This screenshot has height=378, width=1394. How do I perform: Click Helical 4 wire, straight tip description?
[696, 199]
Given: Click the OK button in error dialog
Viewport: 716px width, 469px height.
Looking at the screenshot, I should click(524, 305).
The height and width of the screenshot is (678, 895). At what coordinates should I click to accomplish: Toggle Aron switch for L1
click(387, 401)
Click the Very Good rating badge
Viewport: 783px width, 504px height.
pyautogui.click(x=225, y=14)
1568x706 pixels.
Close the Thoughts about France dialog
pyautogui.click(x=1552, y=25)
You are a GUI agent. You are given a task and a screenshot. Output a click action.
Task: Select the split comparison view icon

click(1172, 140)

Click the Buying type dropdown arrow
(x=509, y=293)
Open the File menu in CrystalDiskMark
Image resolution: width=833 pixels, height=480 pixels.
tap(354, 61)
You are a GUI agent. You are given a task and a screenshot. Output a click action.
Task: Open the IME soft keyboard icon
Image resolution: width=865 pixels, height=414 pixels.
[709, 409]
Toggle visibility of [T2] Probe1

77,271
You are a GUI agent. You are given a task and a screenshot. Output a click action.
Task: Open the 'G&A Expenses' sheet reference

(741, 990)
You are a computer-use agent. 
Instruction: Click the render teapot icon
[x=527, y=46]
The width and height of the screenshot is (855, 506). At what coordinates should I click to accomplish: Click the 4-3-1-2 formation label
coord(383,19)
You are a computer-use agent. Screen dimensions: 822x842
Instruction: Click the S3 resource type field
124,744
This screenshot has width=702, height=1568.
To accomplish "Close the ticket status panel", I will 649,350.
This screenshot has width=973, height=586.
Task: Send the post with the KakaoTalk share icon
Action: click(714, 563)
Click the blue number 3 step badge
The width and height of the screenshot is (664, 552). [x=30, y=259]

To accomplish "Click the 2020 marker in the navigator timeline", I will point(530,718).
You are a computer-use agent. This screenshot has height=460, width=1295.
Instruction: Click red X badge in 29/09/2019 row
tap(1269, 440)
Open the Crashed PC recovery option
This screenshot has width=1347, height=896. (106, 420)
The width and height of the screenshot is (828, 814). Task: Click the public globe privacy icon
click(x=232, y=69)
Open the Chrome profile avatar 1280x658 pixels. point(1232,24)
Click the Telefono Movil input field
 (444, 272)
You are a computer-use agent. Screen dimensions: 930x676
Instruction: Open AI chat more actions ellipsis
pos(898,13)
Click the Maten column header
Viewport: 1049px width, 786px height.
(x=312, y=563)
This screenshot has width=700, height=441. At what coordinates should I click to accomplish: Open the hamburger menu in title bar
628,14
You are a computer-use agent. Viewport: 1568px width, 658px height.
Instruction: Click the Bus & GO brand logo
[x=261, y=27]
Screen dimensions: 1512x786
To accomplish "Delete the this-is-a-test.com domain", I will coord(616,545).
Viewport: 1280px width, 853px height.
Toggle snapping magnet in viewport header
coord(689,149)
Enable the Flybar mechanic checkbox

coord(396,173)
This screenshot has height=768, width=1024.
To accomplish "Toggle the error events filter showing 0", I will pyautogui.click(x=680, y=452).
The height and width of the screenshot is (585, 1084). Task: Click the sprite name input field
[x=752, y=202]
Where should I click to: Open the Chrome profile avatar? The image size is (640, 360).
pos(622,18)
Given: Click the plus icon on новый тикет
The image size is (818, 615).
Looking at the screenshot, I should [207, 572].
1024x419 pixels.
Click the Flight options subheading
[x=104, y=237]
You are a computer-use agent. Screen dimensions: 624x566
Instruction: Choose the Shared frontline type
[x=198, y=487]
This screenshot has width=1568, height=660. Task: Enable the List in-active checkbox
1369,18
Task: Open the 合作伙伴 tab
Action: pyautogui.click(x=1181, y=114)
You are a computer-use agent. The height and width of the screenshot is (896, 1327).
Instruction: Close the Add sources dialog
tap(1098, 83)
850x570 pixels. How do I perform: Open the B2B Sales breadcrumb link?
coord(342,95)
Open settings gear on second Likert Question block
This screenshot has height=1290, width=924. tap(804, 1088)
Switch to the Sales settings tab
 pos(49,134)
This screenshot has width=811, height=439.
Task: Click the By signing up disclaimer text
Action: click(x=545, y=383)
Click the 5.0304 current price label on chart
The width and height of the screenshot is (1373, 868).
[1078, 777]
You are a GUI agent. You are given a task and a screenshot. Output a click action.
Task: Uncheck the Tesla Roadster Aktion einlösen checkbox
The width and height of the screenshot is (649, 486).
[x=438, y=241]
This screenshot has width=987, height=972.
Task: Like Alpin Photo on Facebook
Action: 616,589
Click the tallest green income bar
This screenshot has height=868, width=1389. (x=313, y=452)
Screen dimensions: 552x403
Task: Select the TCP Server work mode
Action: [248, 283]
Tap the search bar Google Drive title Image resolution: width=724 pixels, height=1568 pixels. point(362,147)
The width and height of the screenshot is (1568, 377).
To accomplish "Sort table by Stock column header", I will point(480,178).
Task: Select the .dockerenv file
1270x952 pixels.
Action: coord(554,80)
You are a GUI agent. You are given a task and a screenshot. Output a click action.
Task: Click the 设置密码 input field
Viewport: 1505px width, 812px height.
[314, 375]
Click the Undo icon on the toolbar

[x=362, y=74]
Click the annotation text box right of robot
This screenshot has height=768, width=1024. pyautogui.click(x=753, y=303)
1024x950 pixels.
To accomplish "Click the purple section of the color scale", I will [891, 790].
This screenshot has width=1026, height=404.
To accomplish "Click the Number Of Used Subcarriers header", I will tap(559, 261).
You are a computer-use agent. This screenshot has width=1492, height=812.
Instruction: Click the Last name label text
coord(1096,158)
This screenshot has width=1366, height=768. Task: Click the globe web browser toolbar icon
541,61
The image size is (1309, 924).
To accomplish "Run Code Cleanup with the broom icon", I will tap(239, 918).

## Work instructions:
All entries above need to be copied verbatim.

## Completed task:
This screenshot has height=378, width=1394. How do I perform: Click Helical 4 wire, straight tip description?
[696, 199]
Given: Click the OK button in error dialog
Viewport: 716px width, 469px height.
Looking at the screenshot, I should click(524, 305).
The height and width of the screenshot is (678, 895). At what coordinates should I click to accomplish: Toggle Aron switch for L1
click(387, 401)
Click the Very Good rating badge
Viewport: 783px width, 504px height.
pyautogui.click(x=225, y=14)
1568x706 pixels.
Close the Thoughts about France dialog
pyautogui.click(x=1552, y=25)
You are a GUI agent. You are given a task and a screenshot. Output a click action.
Task: Select the split comparison view icon

click(1172, 140)

Click the Buying type dropdown arrow
(x=509, y=293)
Open the File menu in CrystalDiskMark
Image resolution: width=833 pixels, height=480 pixels.
tap(354, 61)
You are a GUI agent. You are given a task and a screenshot. Output a click action.
Task: Open the IME soft keyboard icon
Image resolution: width=865 pixels, height=414 pixels.
[709, 409]
Toggle visibility of [T2] Probe1

77,271
You are a GUI agent. You are given a task and a screenshot. Output a click action.
Task: Open the 'G&A Expenses' sheet reference

(741, 990)
You are a computer-use agent. 
Instruction: Click the render teapot icon
[x=527, y=46]
The width and height of the screenshot is (855, 506). At what coordinates should I click to accomplish: Click the 4-3-1-2 formation label
coord(383,19)
You are a computer-use agent. Screen dimensions: 822x842
Instruction: Click the S3 resource type field
124,744
This screenshot has width=702, height=1568.
To accomplish "Close the ticket status panel", I will 649,350.
This screenshot has width=973, height=586.
Task: Send the post with the KakaoTalk share icon
Action: click(714, 563)
Click the blue number 3 step badge
The width and height of the screenshot is (664, 552). [x=30, y=259]

To accomplish "Click the 2020 marker in the navigator timeline", I will point(530,718).
You are a computer-use agent. This screenshot has height=460, width=1295.
Instruction: Click red X badge in 29/09/2019 row
tap(1269, 440)
Open the Crashed PC recovery option
This screenshot has width=1347, height=896. (106, 420)
The width and height of the screenshot is (828, 814). Task: Click the public globe privacy icon
click(x=232, y=69)
Open the Chrome profile avatar 1280x658 pixels. point(1232,24)
Click the Telefono Movil input field
 (444, 272)
You are a computer-use agent. Screen dimensions: 930x676
Instruction: Open AI chat more actions ellipsis
pos(898,13)
Click the Maten column header
Viewport: 1049px width, 786px height.
(x=312, y=563)
This screenshot has width=700, height=441. At what coordinates should I click to accomplish: Open the hamburger menu in title bar
628,14
You are a computer-use agent. Viewport: 1568px width, 658px height.
Instruction: Click the Bus & GO brand logo
[x=261, y=27]
Screen dimensions: 1512x786
To accomplish "Delete the this-is-a-test.com domain", I will coord(616,545).
Viewport: 1280px width, 853px height.
Toggle snapping magnet in viewport header
coord(689,149)
Enable the Flybar mechanic checkbox

coord(396,173)
This screenshot has height=768, width=1024.
To accomplish "Toggle the error events filter showing 0", I will pyautogui.click(x=680, y=452).
The height and width of the screenshot is (585, 1084). Task: Click the sprite name input field
[x=752, y=202]
Where should I click to: Open the Chrome profile avatar? The image size is (640, 360).
pos(622,18)
Given: Click the plus icon on новый тикет
The image size is (818, 615).
Looking at the screenshot, I should [207, 572].
1024x419 pixels.
Click the Flight options subheading
[x=104, y=237]
You are a computer-use agent. Screen dimensions: 624x566
Instruction: Choose the Shared frontline type
[x=198, y=487]
This screenshot has width=1568, height=660. Task: Enable the List in-active checkbox
1369,18
Task: Open the 合作伙伴 tab
Action: pyautogui.click(x=1181, y=114)
You are a computer-use agent. The height and width of the screenshot is (896, 1327).
Instruction: Close the Add sources dialog
tap(1098, 83)
850x570 pixels. How do I perform: Open the B2B Sales breadcrumb link?
coord(342,95)
Open settings gear on second Likert Question block
This screenshot has height=1290, width=924. tap(804, 1088)
Switch to the Sales settings tab
 pos(49,134)
This screenshot has width=811, height=439.
Task: Click the By signing up disclaimer text
Action: click(x=545, y=383)
Click the 5.0304 current price label on chart
The width and height of the screenshot is (1373, 868).
[1078, 777]
You are a GUI agent. You are given a task and a screenshot. Output a click action.
Task: Uncheck the Tesla Roadster Aktion einlösen checkbox
The width and height of the screenshot is (649, 486).
[x=438, y=241]
This screenshot has width=987, height=972.
Task: Like Alpin Photo on Facebook
Action: 616,589
Click the tallest green income bar
This screenshot has height=868, width=1389. (x=313, y=452)
Screen dimensions: 552x403
Task: Select the TCP Server work mode
Action: [248, 283]
Tap the search bar Google Drive title Image resolution: width=724 pixels, height=1568 pixels. point(362,147)
The width and height of the screenshot is (1568, 377).
To accomplish "Sort table by Stock column header", I will point(480,178).
Task: Select the .dockerenv file
1270x952 pixels.
Action: coord(554,80)
You are a GUI agent. You are given a task and a screenshot. Output a click action.
Task: Click the 设置密码 input field
Viewport: 1505px width, 812px height.
[314, 375]
Click the Undo icon on the toolbar

[x=362, y=74]
Click the annotation text box right of robot
This screenshot has height=768, width=1024. pyautogui.click(x=753, y=303)
1024x950 pixels.
To accomplish "Click the purple section of the color scale", I will [891, 790].
This screenshot has width=1026, height=404.
To accomplish "Click the Number Of Used Subcarriers header", I will tap(559, 261).
You are a computer-use agent. This screenshot has width=1492, height=812.
Instruction: Click the Last name label text
coord(1096,158)
This screenshot has width=1366, height=768. Task: Click the globe web browser toolbar icon
541,61
The image size is (1309, 924).
To accomplish "Run Code Cleanup with the broom icon", I will tap(239, 918).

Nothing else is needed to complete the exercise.